The ATLAS Hardware Track Trigger design towards first prototypes

Sebastian Dittmeier*, on behalf of the ATLAS TDAQ collaboration
Physikalisches Institut, Ruprecht-Karls-Universität Heidelberg,
Im Neuenheimer Feld 226, 69120 Heidelberg, Germany
E-mail: sebastian.dittmeier@cern.ch

For the High-Luminosity LHC, planned to start in 2027, the ATLAS experiment will be equipped with the Hardware Tracking for the Trigger (HTT) system, a dedicated hardware system able to reconstruct tracks in the silicon detectors with low latency. The HTT will be composed of about 700 ATCA boards, based on new technologies available on the market, like high speed links and powerful FPGAs, as well as custom-designed Associative Memory ASICs, which are an evolution of those developed for the ATLAS Fast Tracker. The HTT is designed to cope with the expected extreme high luminosity in the so-called L0-only scenario, where the HTT will operate at the L0 rate (1 MHz). It will provide good quality tracks to the software High-Level-Trigger (HLT), operating as coprocessor to lighten the load of the software tracking. The implementation of the HTT allows the HLT farm size to be reduced by a factor of 10. All ATLAS sub-detector systems are designed also for an evolved, so-called "L0/L1", architecture, where part of the HTT is used in a low-latency mode (L1Track), providing tracks in regions of ATLAS at a rate of up to 4 MHz, with a latency of a few micro-seconds.

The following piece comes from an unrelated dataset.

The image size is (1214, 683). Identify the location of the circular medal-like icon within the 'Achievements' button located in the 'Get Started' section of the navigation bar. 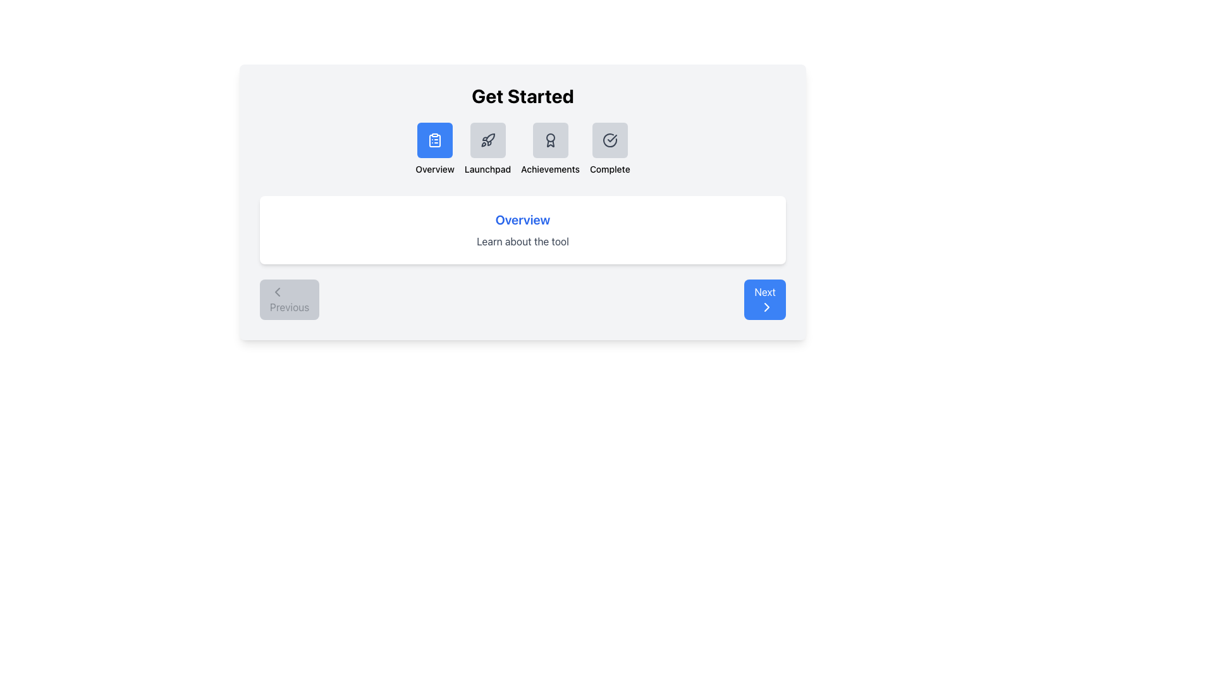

This evolved architecture poses very stringent requirements on the latency budget and to the dataflow rates. All the requirements and the specifications of this system have been assessed. The design of all the components has been reviewed and validated with preliminary simulation studies. Soon, the development of the first prototypes will start. In this paper we describe the status of the HTT design, discuss the challenges and assessed specifications, towards the preparation of the first slice tests with real prototypes.
The ATLAS Hardware Track Trigger design towards first prototypes

Sebastian Dittmeier

1. Introduction

Starting operation in 2027, the High-Luminosity Large Hadron Collider (HL-LHC) [1] at CERN will exceed the LHC’s nominal luminosity up to an ultimate peak value of $7.5 \times 10^{34}$ cm$^{-2}$s$^{-1}$. This enhancement in luminosity is accompanied by an increased number of inelastic proton-proton collisions per bunch-crossing (pile-up $\mu$) of $\langle \mu \rangle \approx 200$. To cope with the higher event rates, increasing detector occupancies and radiation levels, the ATLAS [2] detector is planned to be upgraded, referred to as the Phase-II upgrade of the experiment. This upgrade involves the installation of the Inner Tracker (ITk) [3], a new all-silicon tracking detector, which will be able to withstand the high particle rates. Furthermore, the ITk enhances the tracking detector coverage with respect to the current ATLAS Inner Detector [4] up to pseudorapidities $|\eta| = 4$.

The ATLAS experiment aims to continue a broad physics programme at the HL-LHC, ranging from precision measurements of the Standard Model parameters including properties of the Higgs boson to flavour and heavy ion physics as well as more sensitive searches for signatures of physics beyond the Standard Model. To cover this large variety of physics, an inclusive trigger selection is used. The challenge for the ATLAS Trigger and Data Acquisition (TDAQ) system is to maintain low thresholds especially for single- and di-leptonic, but also hadronic signatures, while being able to handle the extreme rates and pile-up conditions at the HL-LHC. Therefore, the TDAQ system is also required to undergo a major upgrade [5]. This upgrade includes the addition of a hardware-based tracking system, referred to as Hardware Tracking for the Trigger (HTT), which allows trigger background rates to be significantly reduced by exploiting the excellent transverse momentum resolution of the ITk.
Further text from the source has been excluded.